I am uncomfortable with the idea that older answers to FAQs would be somehow canonized and protected even though newer users could answer them equally well. But I am also aware about the difficulties of formulating and enforcing different rules for different users based on the time they have spent on the site. No easy solutions :-(
07:22
@JyrkiLahtonen I would say old, interesting questions of value shouldn’t really be closed, partly for the reason you say. If they don’t have many answers, someone new could sweep in and make it worthwhile - if it’s open. If they have many answers because it’s just one of those questions, e.g. it’s a “what are some nice ways to think about [X]?” question, then new users can add value to that - if the question is open. If it’s a dupe target, then new answers can be migrated over. Etc.
Their age puts those questions in a different category. They’re before EoQS was a big thing, and closing them doesn’t exactly send anyone a message (closing can usefully inform new users of proper conduct) since the person who wrote the question either got the message years ago, or has left.
This is specifically about old, good questions closed for context reasons. If an old but otherwise good question was closed for any other reason, I don’t have an opinion
This is specifically about old, good questions closed for context reasons. If an old but otherwise good question was closed for any other reason, I don’t have an opinion
 
2 hours later…
08:58
@Shaun sorry to hear that
 
1 hour later…
10:05
Hi all
I gelive a major issue is downvoating
I believe player should take their responsibilities when down voating
when I started sometime ago I got many dowvoates on a question that brought my score almost to negative, this was a major issue , it was one of my first questions and I was not sure of the rules and instead of explaining what was wrong many users just straight downvoted any question without explenations
you should be able to see who downvoted the question nd be abet o report people if their downvoted are illegitimate or if they were given without any reason of the downvote or i
10:25
@FedericoRuck this is the same message you sent yesterday
10:38
Also "player"? Gamification I see
2
 
4 hours later…
15:02
@FedericoRuck I do not think that you understand how the site actually works.
Let us suppose that the moderators on Math SE decide that the policy is going to be "Don't downvote posts by new users; downvoters must explain their votes."
Now what?
How do we enforce this?
Voting is anonymous. The only people who can see which individuals cast which votes are a small number of SE staff. Per site moderators certainly cannot see who voted.
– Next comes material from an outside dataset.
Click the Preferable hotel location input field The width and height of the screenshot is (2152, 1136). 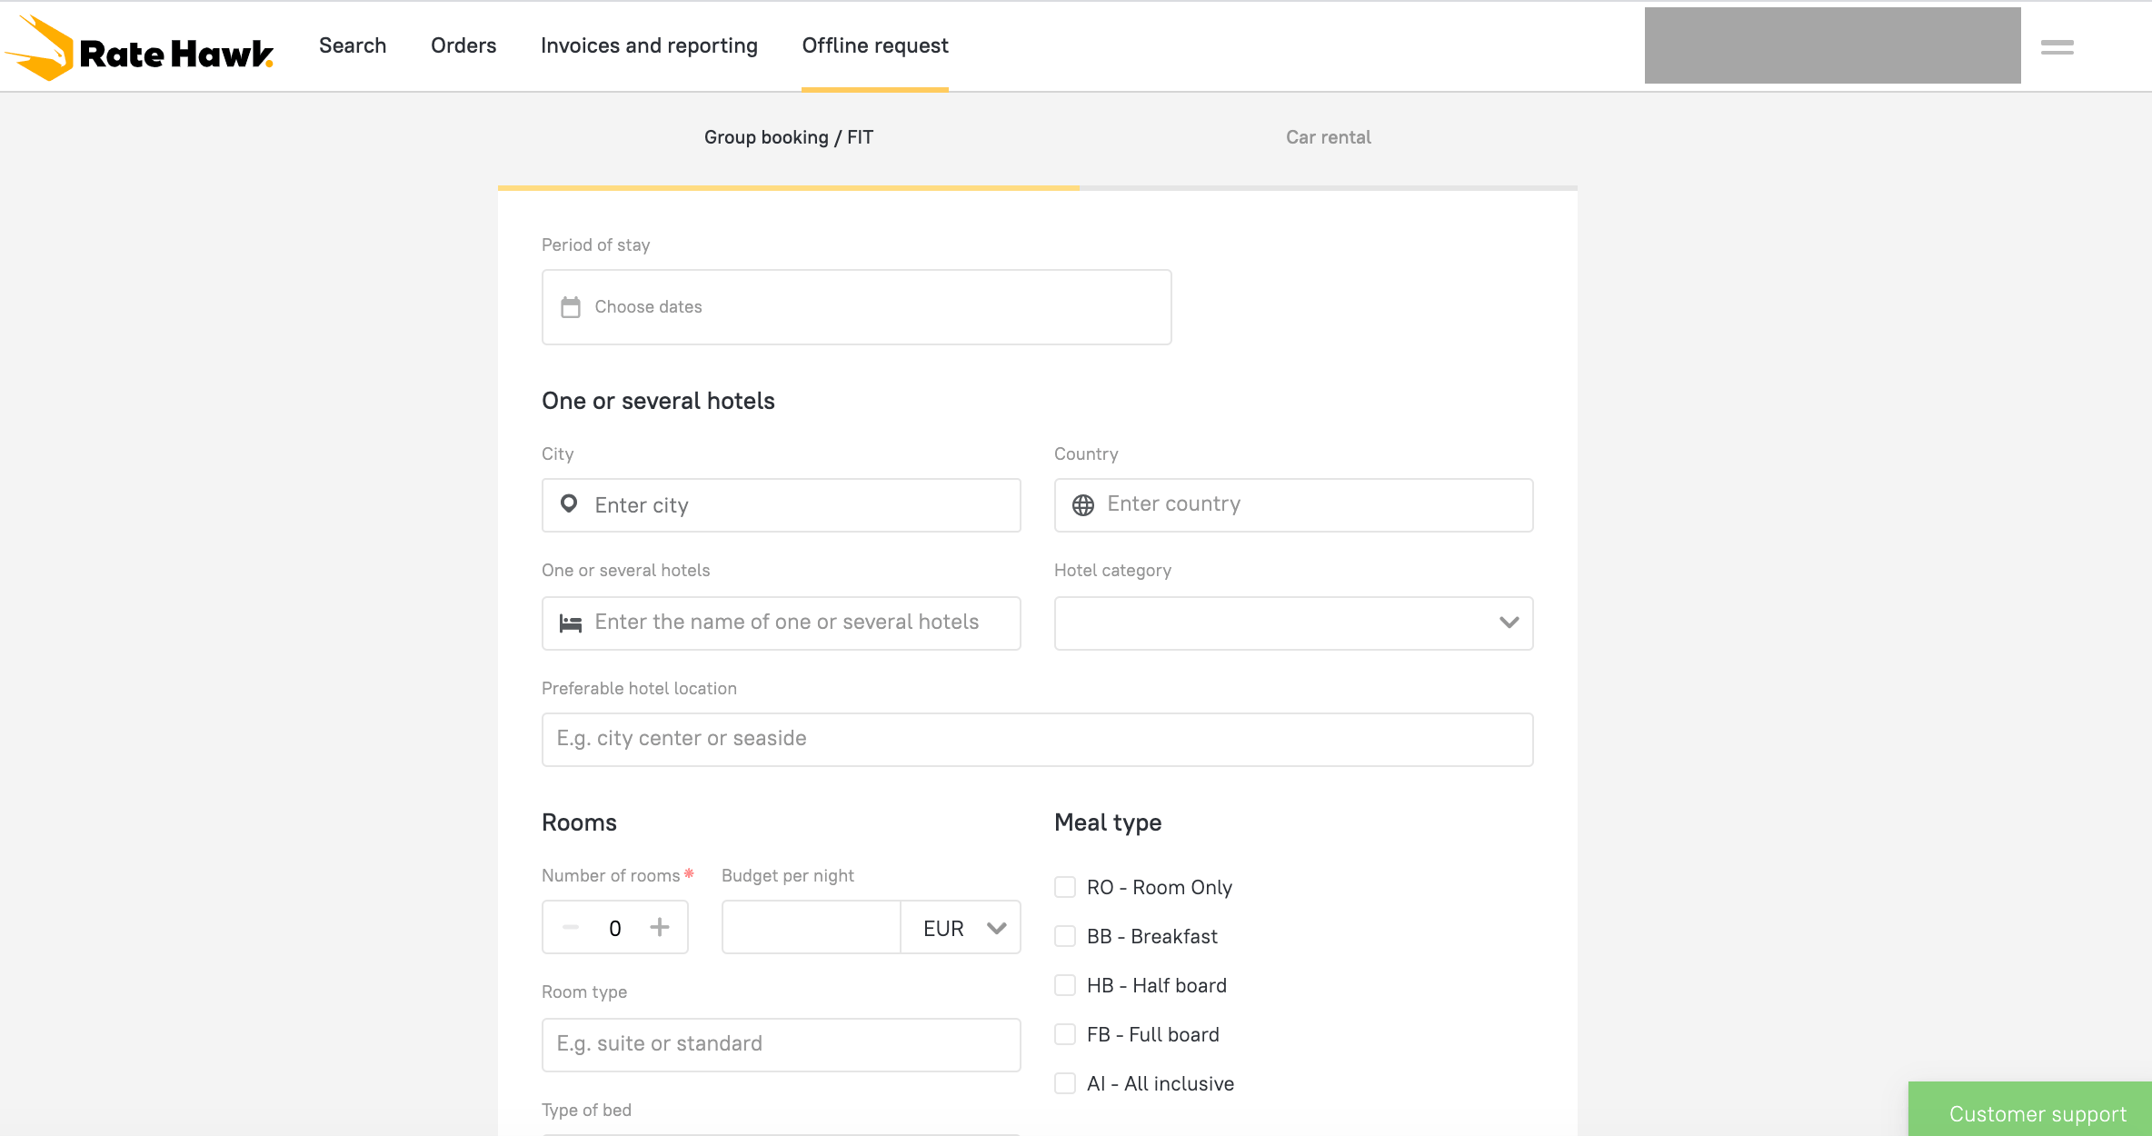pyautogui.click(x=1037, y=739)
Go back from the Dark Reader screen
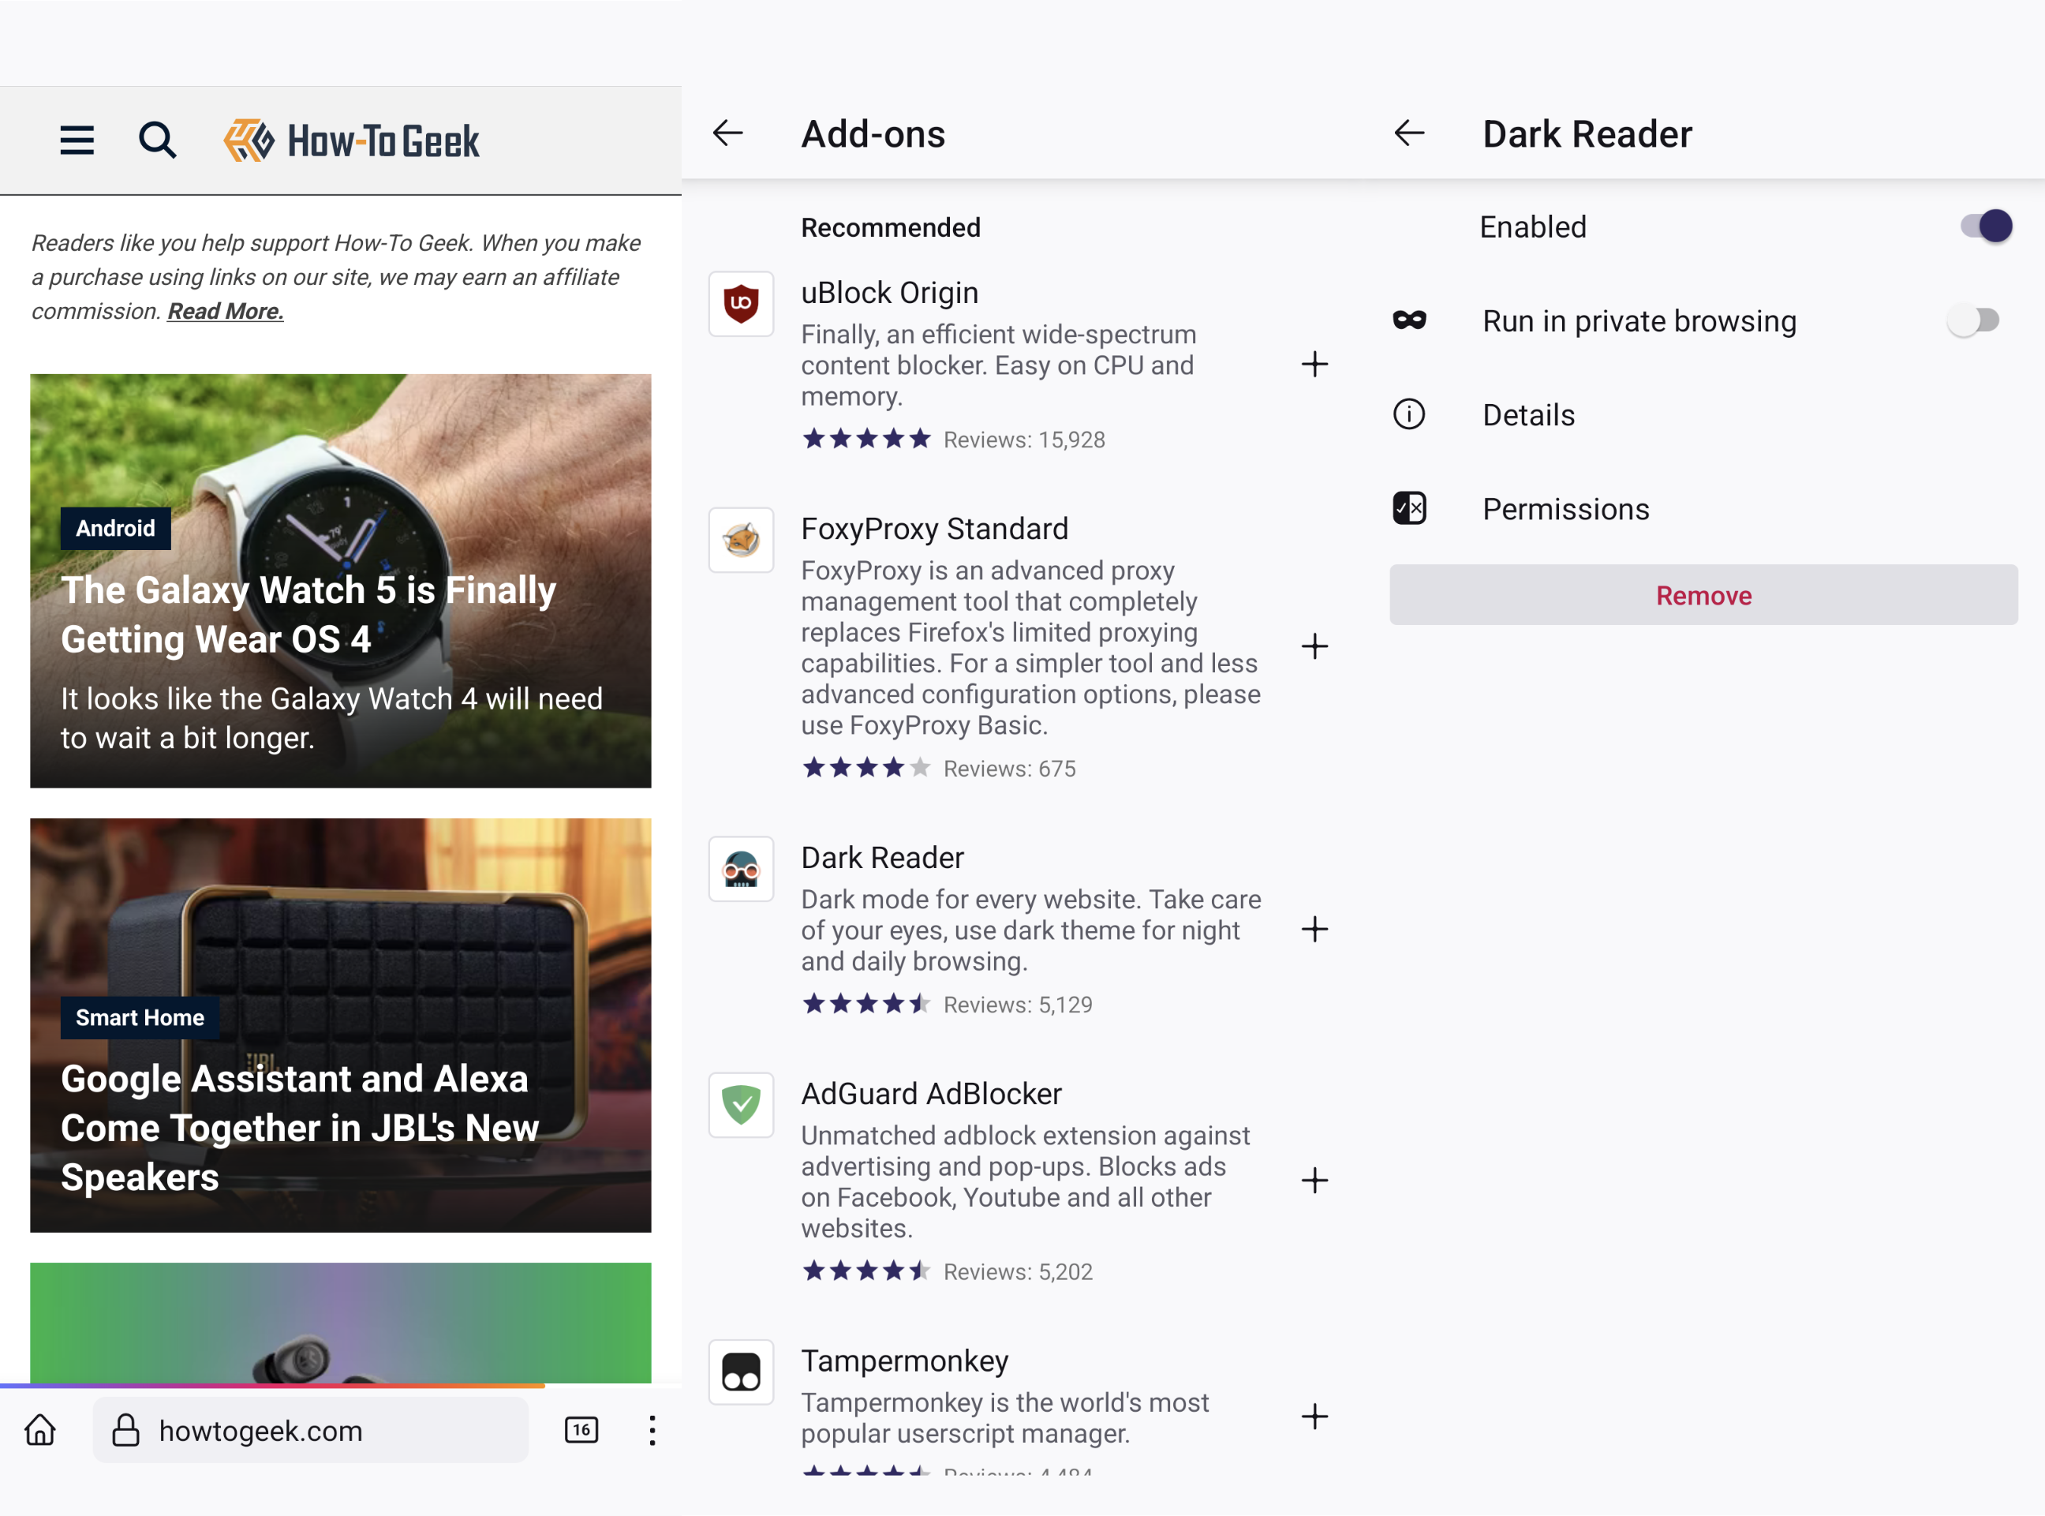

So... we announce this policy and... what?
What do you think is going to happen?
You are welcome to hold onto your belief that downvoting posts by new users is unfriendly, or unkind, or "disgusting" (as jasmine stated, I believe), but there is nothing that you can do to stop it. Not as a user, not as a moderator. The only people who could potentially change this are SE staff. I would invite you to post a feature request on the main Meta, and see if you make progress.
 
1 hour later…
16:14
What I find puzzling is how some users have turned the simple act of downvoting into some serious moral dilemma.
3
 
4 hours later…
19:56
@冥王Hades I can't, for the life of me, understand that either! Are teachers, professors, etc, all to be judged for taking points off of a student's failed attempt? Are they supposed to not penalize a student who writes on their test only the words "I tried, but I stucked," after every question on the text? It makes no sense, unless many of these candidates want to turn math.se into another homework-completion service.
@Shaun Sorry, too, to hear that.
 
1 hour later…
21:20
@FedericoRuck The "issue" you faced then, upon your arrival here, aren't the downvotes but simply not understanding how the site works. Downvotes are the symptom, the cause being that you didn't understand how the site works (or a variety of other reasons that warrant downvotes). It's not an uncommon problem (I faced it too), but this doesn't mean downvotes specifically are a problem. They serve an important purpose.